What are cases in Talonic?

Cases are groups of 2+ documents connected through shared entities (names, reference numbers, project codes). They are automatically discovered by the linking pipeline and include evidence chains and AI narration.

How does the confidence gate work?

Once a cell is filled with confidence ≥ 0.7, no later pipeline phase can overwrite it. This prevents high-confidence lookup results (0.95) from being replaced by lower-confidence agent extractions (0.65).

Field Registry

The Field Registry is Talonic's unified knowledge graph of canonical fields. It maps raw extracted values to standardized field definitions across all documents and schemas.

How it works

When the four-phase pipeline extracts a value, it resolves the raw field name against the Field Registry. The registry contains thousands of canonical field definitions built from the 529-type ontology and refined through production usage. Each field has a canonical name, description, expected type, and tier.

Tier system

Fields are organized into three tiers based on their specificity and standardization level. Higher tiers provide stronger guarantees about data quality and cross-document consistency.

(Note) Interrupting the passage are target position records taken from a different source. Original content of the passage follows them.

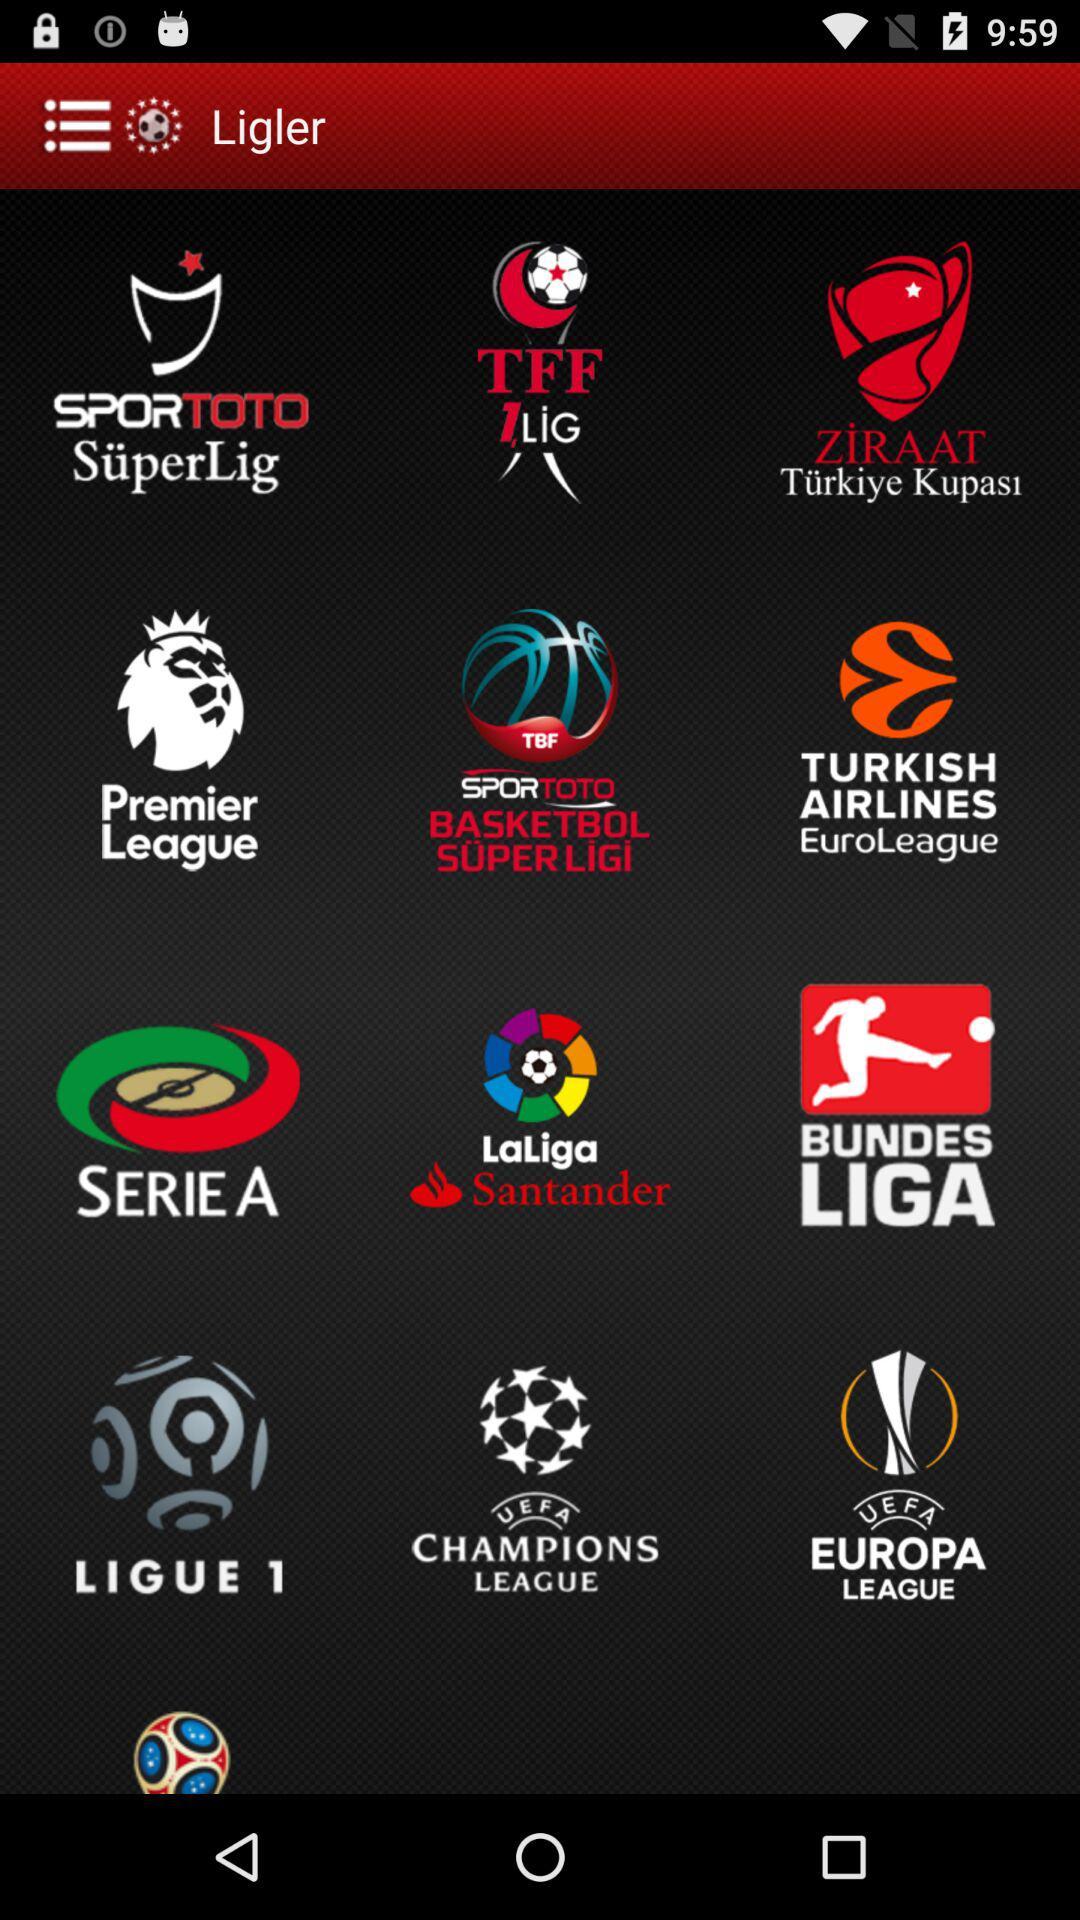  Describe the element at coordinates (540, 739) in the screenshot. I see `basket bol super super ligi` at that location.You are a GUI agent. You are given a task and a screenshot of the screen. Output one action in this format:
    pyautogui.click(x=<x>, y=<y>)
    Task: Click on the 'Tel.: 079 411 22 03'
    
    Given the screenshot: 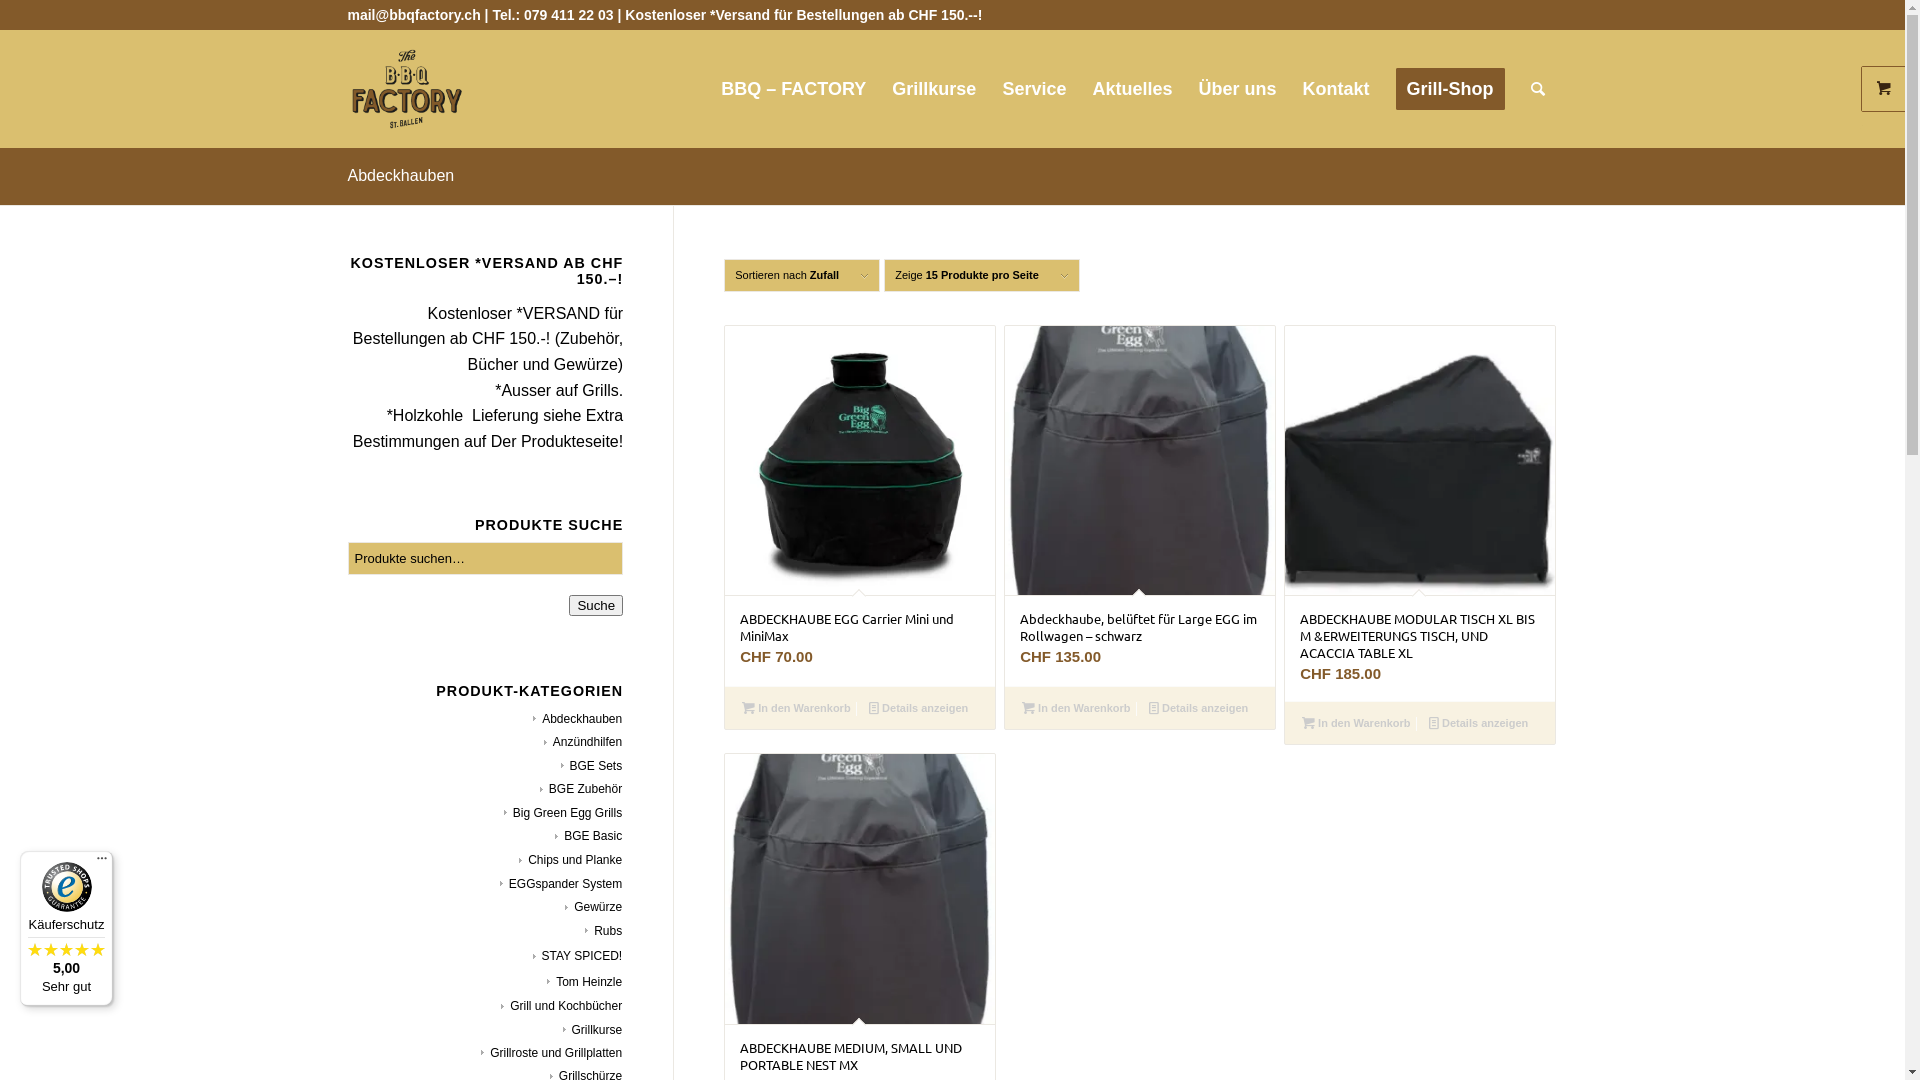 What is the action you would take?
    pyautogui.click(x=491, y=15)
    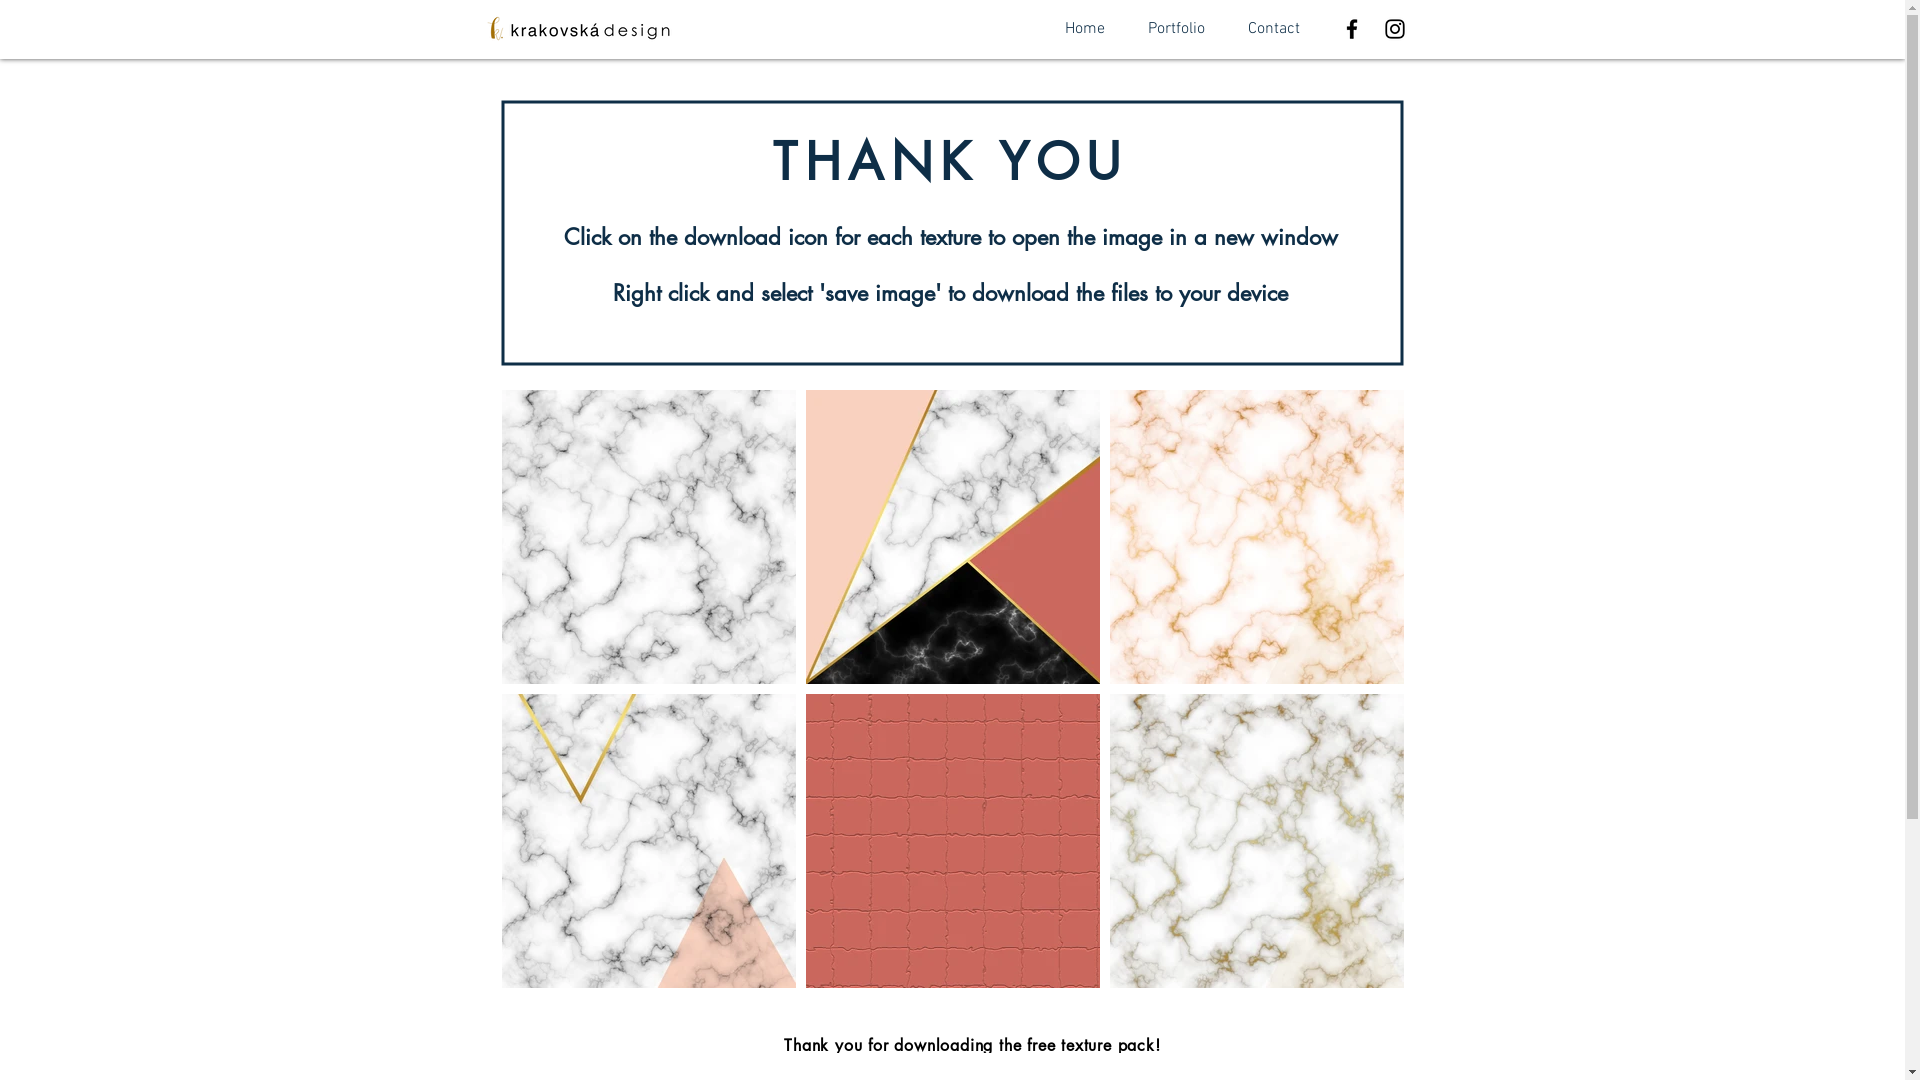 The height and width of the screenshot is (1080, 1920). Describe the element at coordinates (973, 1065) in the screenshot. I see `'If you enjoy using the textures please leave us a review!'` at that location.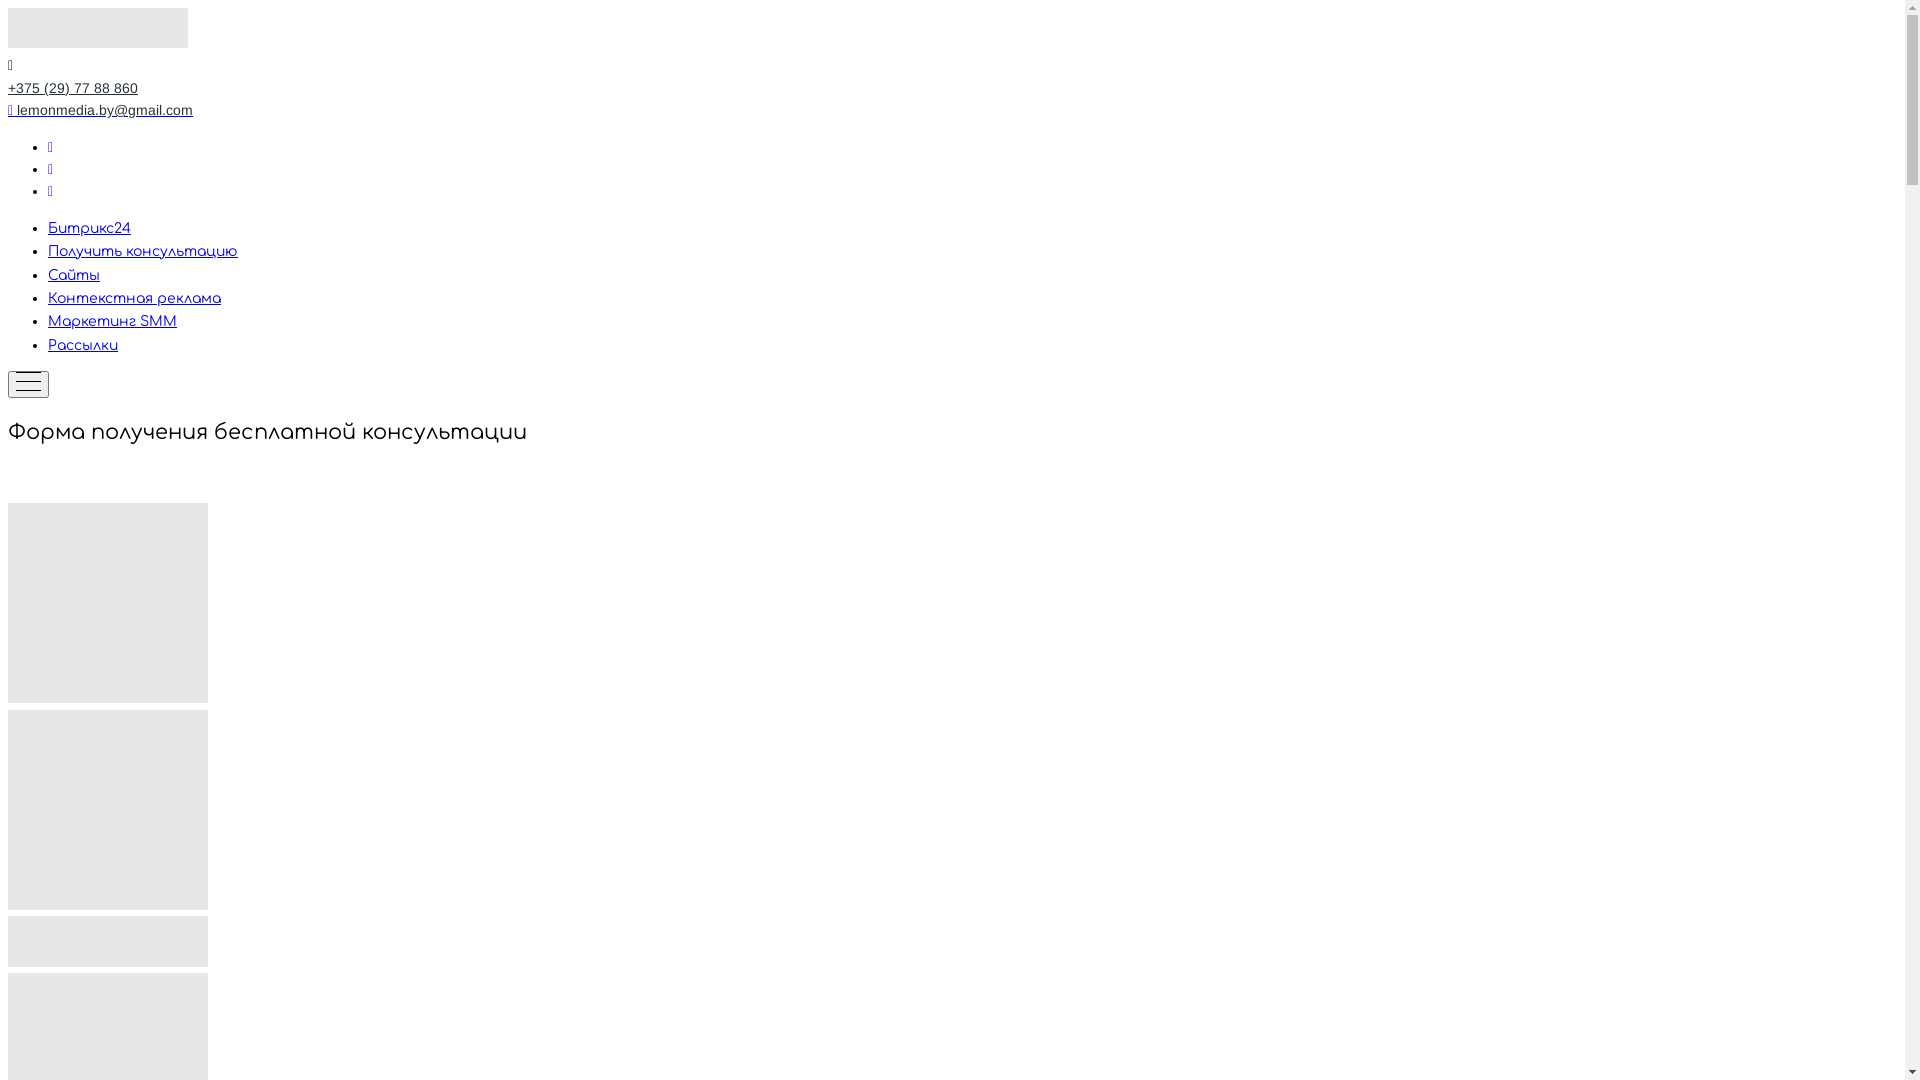 The width and height of the screenshot is (1920, 1080). What do you see at coordinates (99, 110) in the screenshot?
I see `'lemonmedia.by@gmail.com'` at bounding box center [99, 110].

Tier	Name	Description	Example
1	Universal	Fields standard across all document types	date, currency, language
2	Domain	Fields standard within a document category	invoice_number, vendor_name, ISIN
3	Custom	User-defined fields specific to a schema	internal_project_code, custom_tag

Field resolution

During the Resolve phase of the extraction pipeline, raw field names are matched against the registry using semantic similarity. A field labeled "total" in the document might resolve to the canonical total_amount field. This resolution is recorded in the per-cell provenance trace.

Schema Graph integration

The Schema Graph connects schemas to Field Registry entries. When you create a schema via the schemas API, each field is automatically linked to its canonical registry entry. This enables cross-schema field search via the search API.

DIN SPEC 91491 compliance

The Field Registry's tier system and canonical naming conventions are aligned with DIN SPEC 91491, the German standard for AI-assisted document processing that Talonic co-authored. Tier 1 and Tier 2 fields map directly to the standard's recommended field catalog.